▶ PAGE EXTRACT:

AMA EMPHASIZES PRIMACY OF DOCTOR’s ROLE IN DRUG UTILIZATION REVIEW: REVIEW MUST FOCUS ON QUALITY OF CARE; AMA MID-YEAR MEETING TO REVIEW BOARD REPORT
Executive Summary
The American Medical Association can support drug utilization review programs providing that physicians are "actively involved in the development, implementation and maintenance of the DUR programs," according to a draft report to be considered by the association's House of Delegates. "Often it is difficult to define a precise range of accepted medical practice for any given prescribing issue, such as the appropriateness of a specific drug for an illness," the committee report says. "Thus, it is essential that prescribing standards for DUR be developed by physicians and that they be based on the peer-reviewed medical literature and the experiences of physicians with expertise in drug therapy." Developed by the association's Board of Trustees, the report will be considered at AMA's Interim Meeting Dec. 2-5 in Orlando, Fla. The AMA report also states that in an acceptable DUR program, "primary emphasis is placed on high quality patient care through improved prescribing by physicians, dispensing by pharmacists, and medication compliance by patients." In addition, "focused professional education is emphasized as the primary intervention strategy." AMA's concern with DUR was heightened when Congress passed the Medicare Catastrophic Care Act in 1988, which was repealed in 1989. During discussions about the program with the Health Care Financing Administration, AMA urged that Medicare DUR not be run by "drug bill processors" who "lacked the knowledge of what constitutes appropriate prescribing practices." DUR is again in the spotlight with the enactment of the Medicaid drug prudent purchasing law (see preceding story). Drug utilization review programs are defined in the report as formal mechanisms for assessing data on drug use against set standards. The object of the programs is to correct patterns of drug use that are inconsistent with the standards. The report recommends that AMA ** oppose DUR programs that "focus only on cost containment and prevent physicians form prescribing the most appropriate drugs for individual patients"; ** "interact with appropriate pharmacy organizations to develop guidelines for prospective point-of-sale DUR that will decrease the incidence of adverse events from drug therapy"; and ** "recognize the right of government and private third-party payers to include in DUR programs a component that addresses fraud and abuse, but reaffirms the right of physicians, who are so accused, to due process."

▶ SOURCE DATA:
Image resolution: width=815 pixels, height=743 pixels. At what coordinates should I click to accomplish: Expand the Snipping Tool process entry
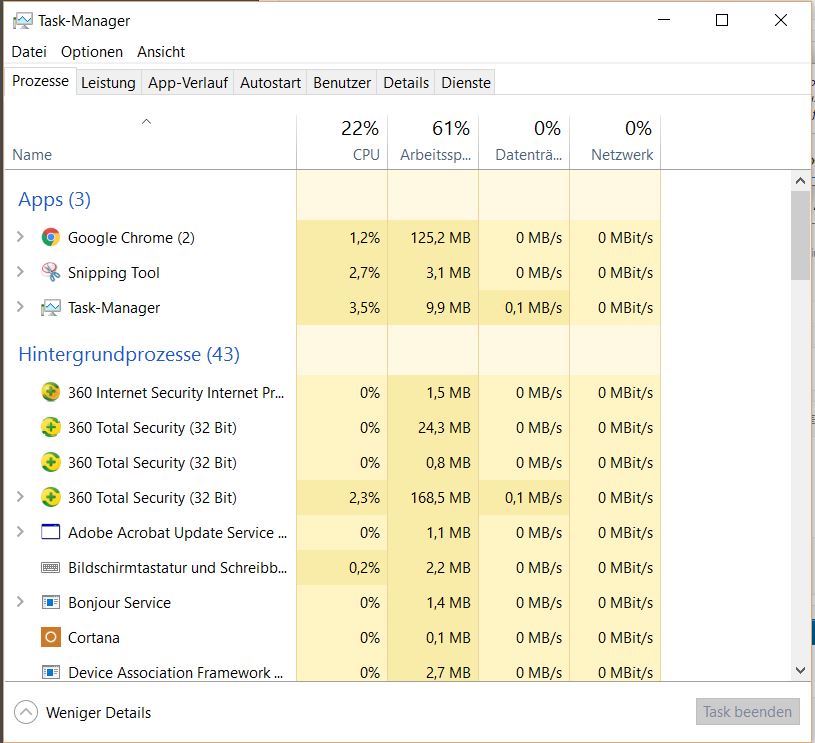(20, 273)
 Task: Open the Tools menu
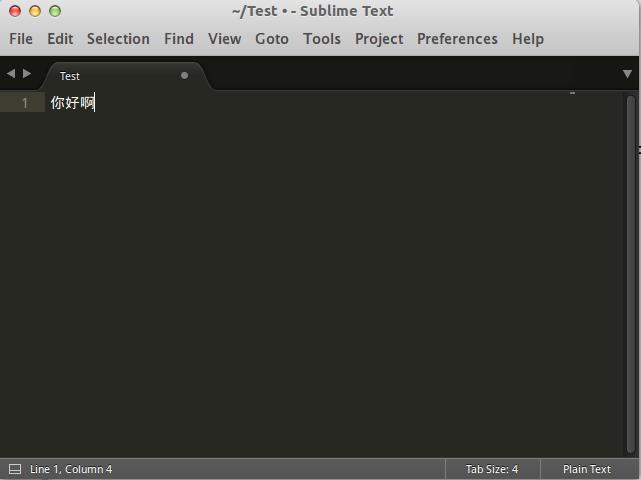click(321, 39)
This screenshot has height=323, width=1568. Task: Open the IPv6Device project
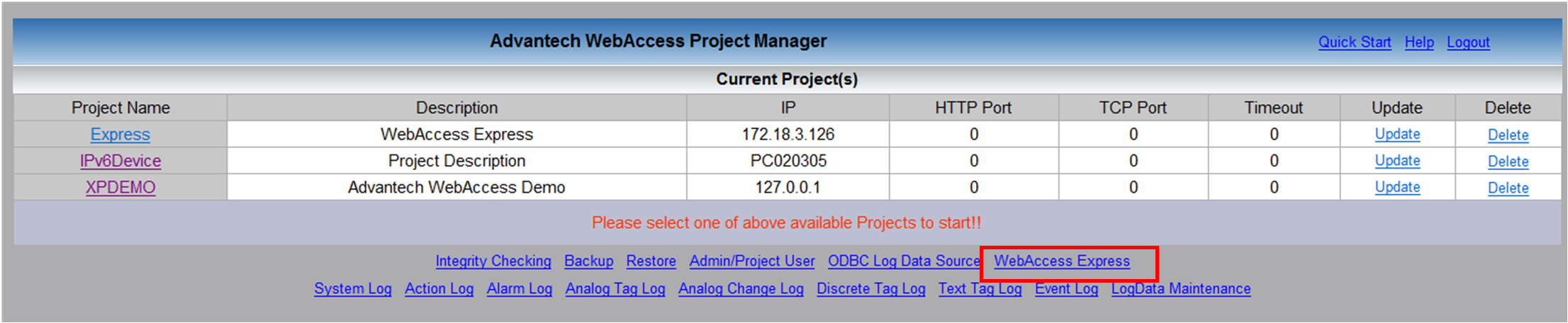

▶ WHAT IS EXPECTED: In the text on the AMA and drug utilization review, what does the report name as the primary intervention strategy of an acceptable program?

▶ FINISHED EXERCISE: Focused professional education.